CD, Hands Productions, 2010
www.myspace.com/geistform
It’s not often that I come across a CD that I have difficulty listening to in one sitting, but Geistform accomplish this on “Transistor Music”, their fourth studio album. Imagine this: high-energy, synth-driven, uptempo stuff, but with an underlying menace that is quite likely to scare off the usual fans of similar offerings.
I’d go so far as to say that this album’s destiny is irrevocably tied to one of two directions: dance floors in dingy, underground clubs or the pristine halls of Satan’s personal chain of gymnasiums… You can almost imagine, from the first wail of static on “Source Sensor”, demons in questionably tight exercise gear yelling at you to “Feel the burn!” in time with the punishing, unrelenting beats. It is this unstoppable, driving percussion, overlaid with very slightly, very tastefully textured bassline synths that is the hallmark characteristic of Geistform.
Sadly, that’s about as far as identifiable characteristics go on the first impression: the continuous analogue battering that slowly pulps the cerebrum tends to distract you from individual elements from track to track, leaving you in a haze where each follows into the next – a bit like the bonus discs on any recent Combichrist release. Taken as separate entities, however, each track shines as a masterpiece in technoid production: song structure, sound reproduction, dynamics, energy – nothing is lacking here. It’s only that the sensory apparatus fails to assimilate the album as a whole under its massive barrage of static radio discharges and ear-mashing drums.
Out of this piecemeal approach, highlights emerge: the aforementioned “Source Sensor” starts out as an excellent minimal techno track, but follows the unwritten rules of contemporary industrial and keeps building and layering into a sonic assault that isn’t out of place on any rivethead playlist. Towards the end of the album, “General Electric” plays with quirky off-beat incidental sampling to create an interesting syncopated beat, but the absolute winner has to come in at track seven, “Tesla”. As well as being a fitting tribute to one of the greatest minds to walk this dimension, it is one of the best examples of tension and release in modern electronic music that I’ve heard in some time. The ping-pong bass jumps between channels (and is echoed later with further synth melodies) while an old-school EBM rimshot ticker-ticker-tickers in the background, marking time and keeping the energy levels up.

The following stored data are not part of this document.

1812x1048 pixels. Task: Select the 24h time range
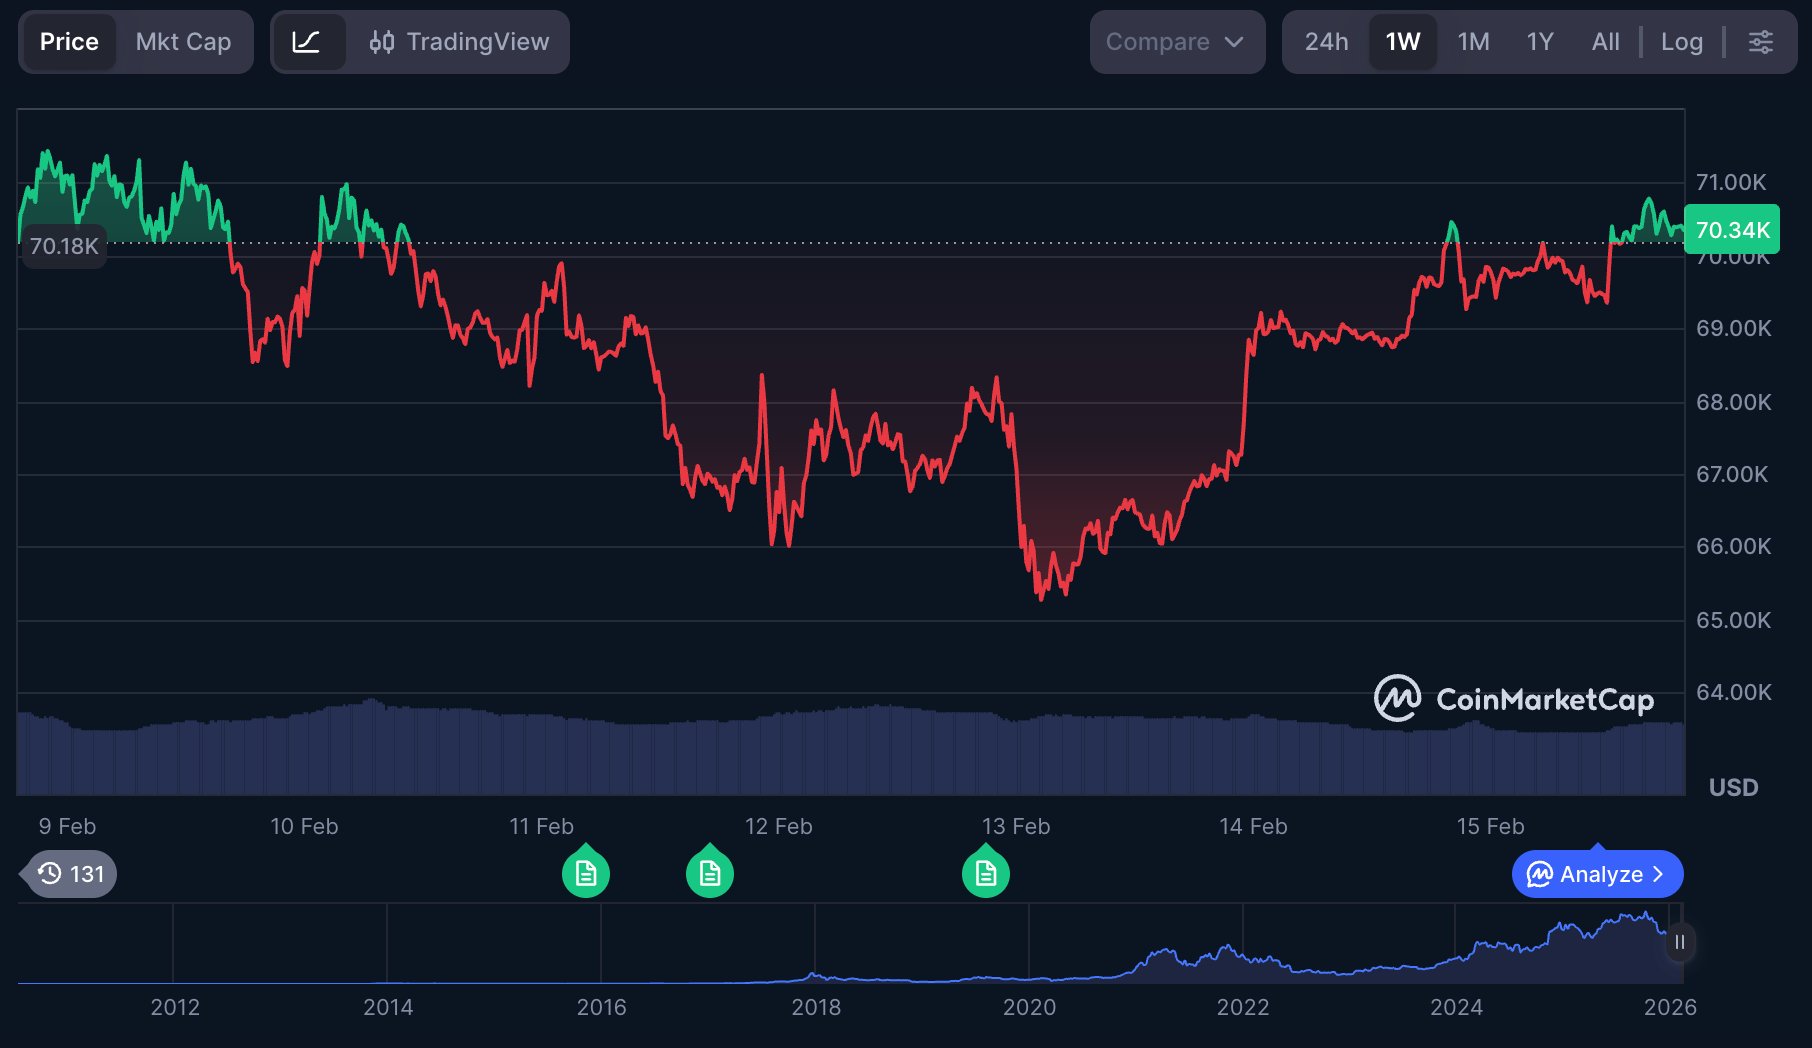coord(1326,42)
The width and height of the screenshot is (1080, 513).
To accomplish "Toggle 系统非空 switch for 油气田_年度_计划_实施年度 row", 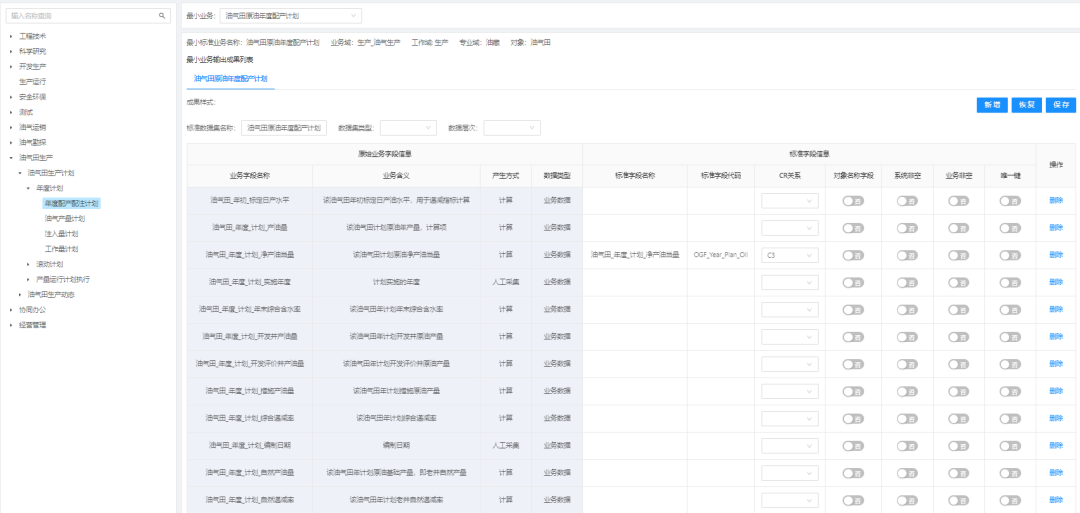I will (x=906, y=282).
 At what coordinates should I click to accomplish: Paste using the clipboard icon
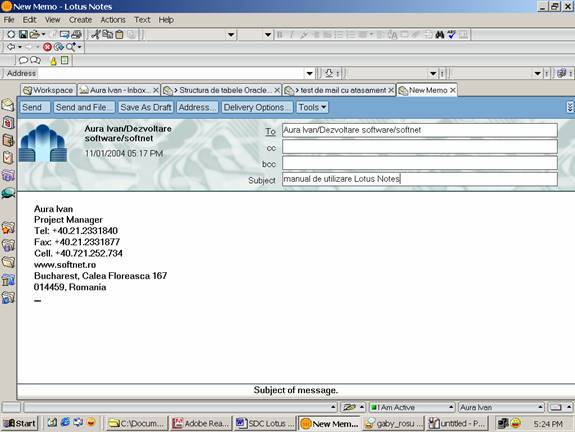coord(120,34)
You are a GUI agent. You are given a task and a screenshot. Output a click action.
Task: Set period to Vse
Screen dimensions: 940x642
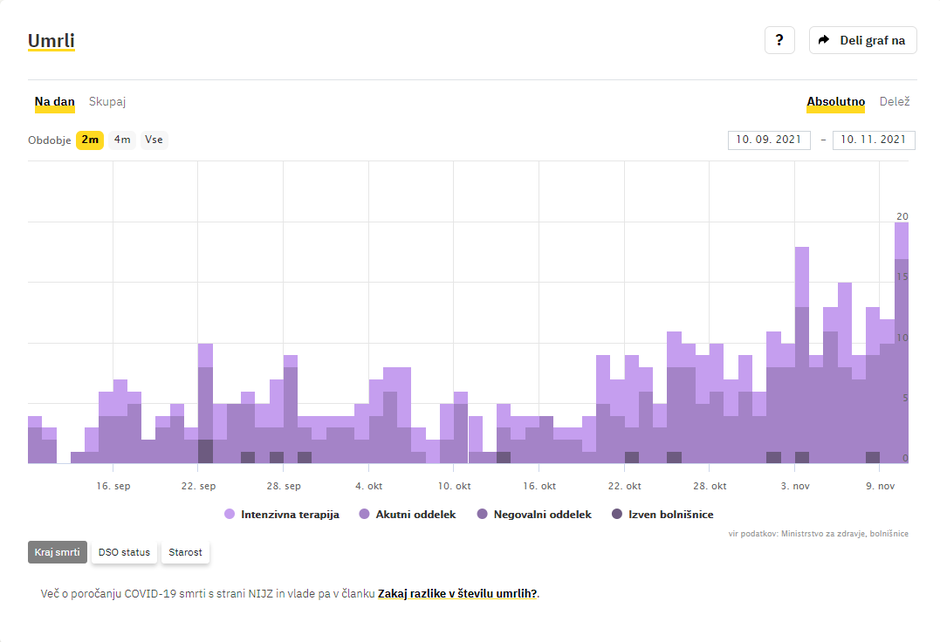click(x=154, y=140)
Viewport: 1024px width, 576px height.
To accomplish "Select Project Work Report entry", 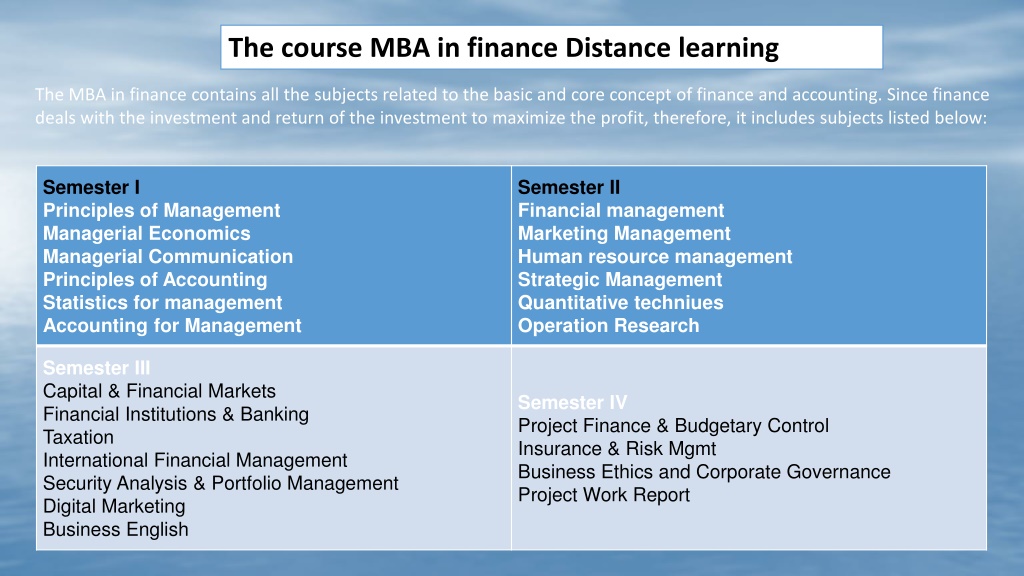I will 604,495.
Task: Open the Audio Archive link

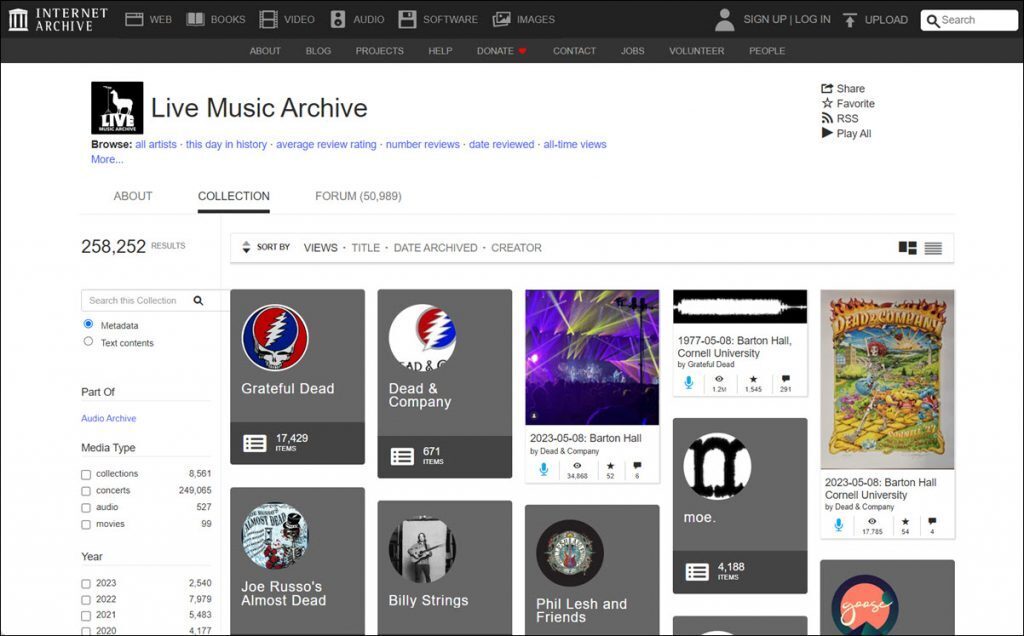Action: click(107, 418)
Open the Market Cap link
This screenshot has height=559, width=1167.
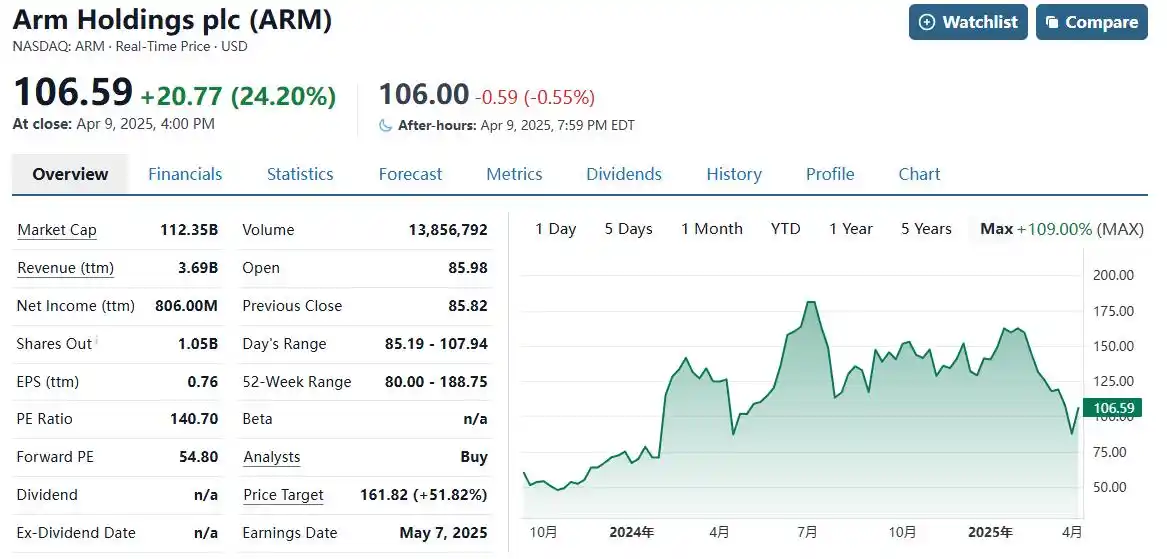coord(57,230)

The remainder of the record maintains this attitude of acknowledging what has gone before (illustrated by track names like “Radiacion”, “Alta Energia” and “2osc”) – in fact, the entire disc pays its allegiance to the humble transistor, without which no electronic music would exist. It’s really a pity that “Transistor Music” inspires such sensory overload, because this could be an awesome album; as it is, I can only say it’s a great record, with moments of utter brilliance shining through.